A banana and enough Hershey's chocolate syrup will easily out shine the untoward flavor and will be tasty to boot.   Blend and make a shake or smoothie.


----------



## Snip 13 (Feb 14, 2013)

Nice idea Whisk 

I would go for a more grown up taste myself, perhaps some coffee and a shot of whiskey all blended with the gelato. A nice twist on Dom Pedro and the coffee should mask the flavour well too.


----------



## Cerise (Feb 14, 2013)

marip1 said:


> I bought a container of Lezza Pistachio Gelato. I don't like the taste. Instead of throwing it out which I paid $4.99 for it, does anyone have any ideas how I can use it for? I was thinking maybe a smoothie drink or milkshake but what would I add to it?


 
You could put it in a blender with prosecco, pour it into tall glasses and garnish it with mint. Or, make ice cream truffles. At the end of the day, if you don't like the taste, I doubt it will make any difference.


----------



## Kylie1969 (Feb 14, 2013)

Whiskadoodle said:


> A banana and enough Hershey's chocolate syrup will easily out shine the untoward flavor and will be tasty to boot.   Blend and make a shake or smoothie.



YUM!! My kind of shake


----------



## CWS4322 (Feb 14, 2013)

Is it like pistachio ice cream (the green kind). I don't like pistachio ice cream.


----------



## MostlyWater (Feb 14, 2013)

did you buy it at the kind of store that accepts returns?

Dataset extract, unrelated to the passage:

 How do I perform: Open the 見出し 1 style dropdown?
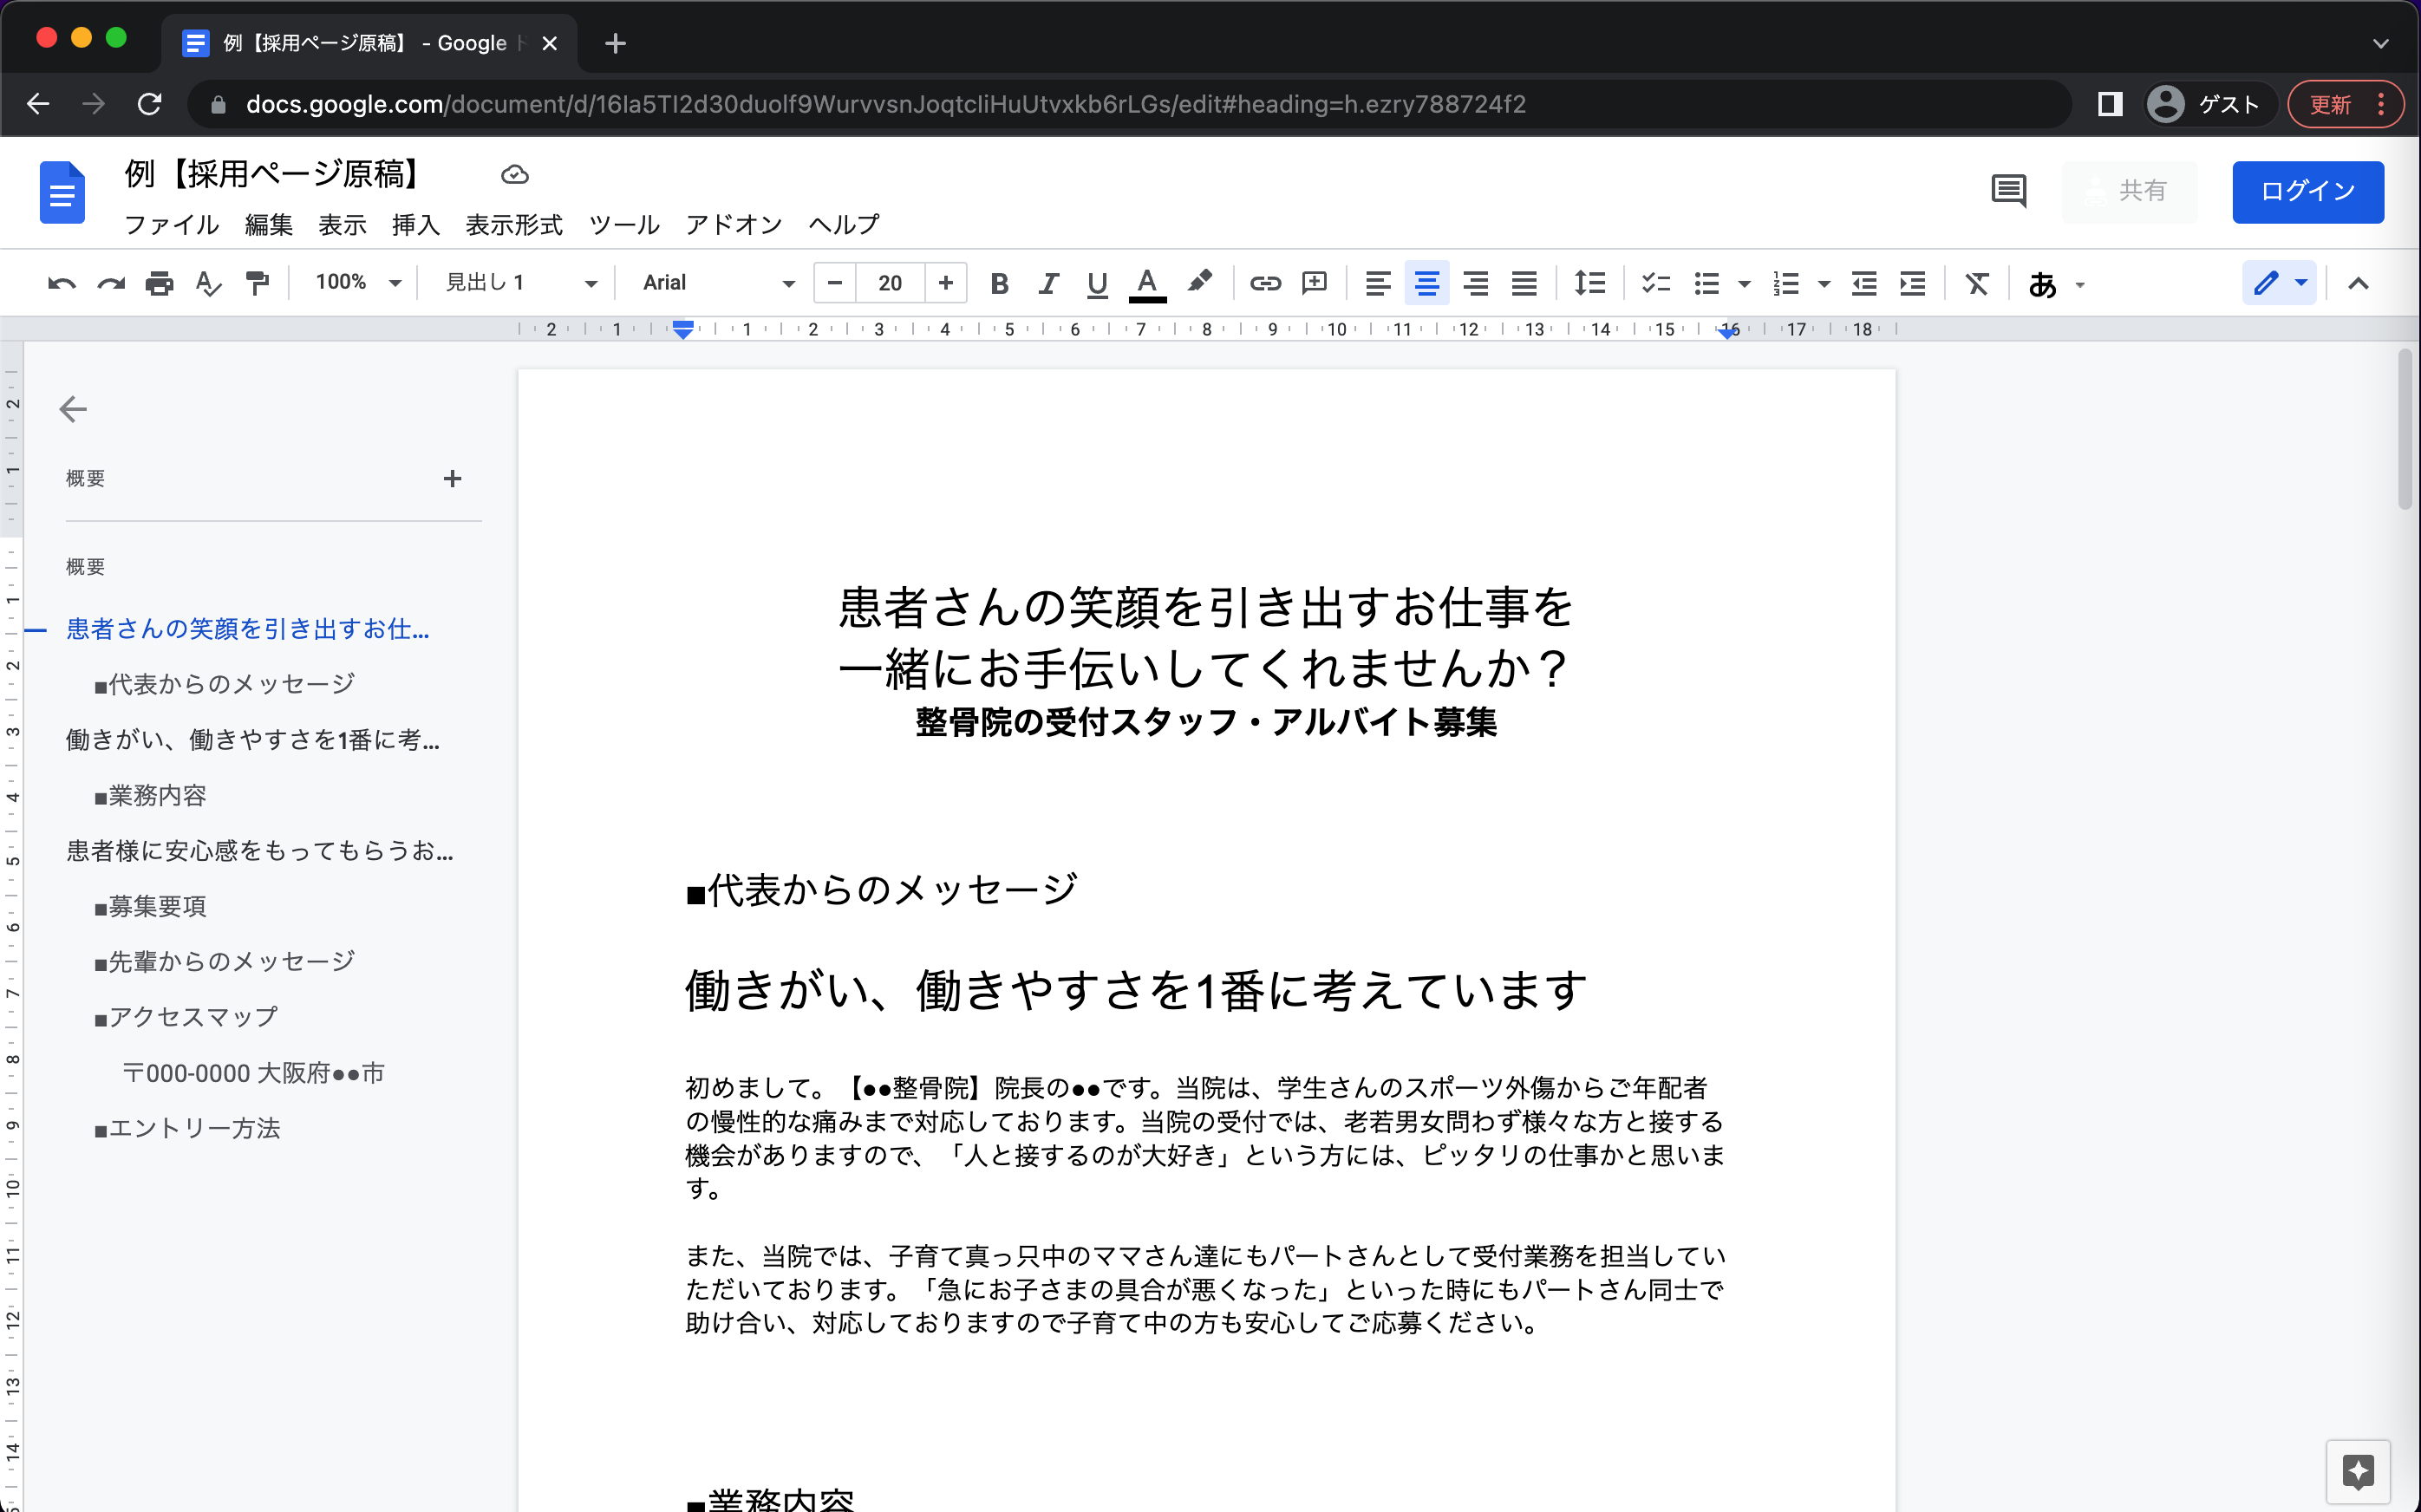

alternatively, could you save it for guests?  or smooth over the top and give it away?


----------



## marip1 (Feb 16, 2013)

The store I bought it from won't accept it back.  I think I'll try some of the receipes some members suggested.   Thanks, everyone.


----------



## PrincessFiona60 (Feb 16, 2013)

marip1 said:


> The store I bought it from won't accept it back.  I think I'll try some of the receipes some members suggested.   Thanks, everyone.



If it was colder I would take it, but it might melt in transit...


----------